Thursday 8 March 2012

The onesie 'dilemma'

I'm just going to come right out and state where I fall on this divisive subject (if you couldn't tell from the post title): no, no, no, no. Seriously, no. Yes they may be the comfiest thing since Abercrombie sweatpants but trust me, they won't do anything for your sex appeal! And frankly, I'm confused why a grown man would want to take style tips from George Dawes. I mean it was the nineties and he was trying to look ridiculous; is that what you want from an ensemble? If your answer is yes then go ahead, be my guest. I'll just be sniggering at you from afar.

I am aware that Brad Pitt has been snapped recently strolling about in his onesie and the entirety of One Direction love theirs (although they were photographed wearing them at the same time - screams sponsored endorsement doesn't it?!). If you've not seen the photos of Brad, look them up; even he, who is undoubtedly one of the biggest male sex icons of the last 20 years, can't pull it off.
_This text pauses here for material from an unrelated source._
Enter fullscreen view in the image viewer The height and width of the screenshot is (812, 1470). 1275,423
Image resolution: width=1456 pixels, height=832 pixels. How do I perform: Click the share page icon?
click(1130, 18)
I can see that a onesie may be useful in the Nordic countries they originate from where it's cold and they don't get a lot of sunlight, so no-one can really see what you've got on. But in Britain? It's still light at 5.30pm here right now and it's never going to be cold enough to regress back to when you were a baby crawling around in a romper suit.

And how do you go to the toilet? There may be a very simple action for this but that's what I think every time I see someone in a onesie. Is that the first thought you want to provoke in people?

If I've not convinced you with this post, seriously, look up the pictures of Brad Pitt. Then put the onesie back on the shelf or hanger (I'm unsure how you'd merchandise such a garment) and step away. Maybe treat yourself to a nice new pair of baggy sweatpants instead, and successfully maintain your credibility and your dignity.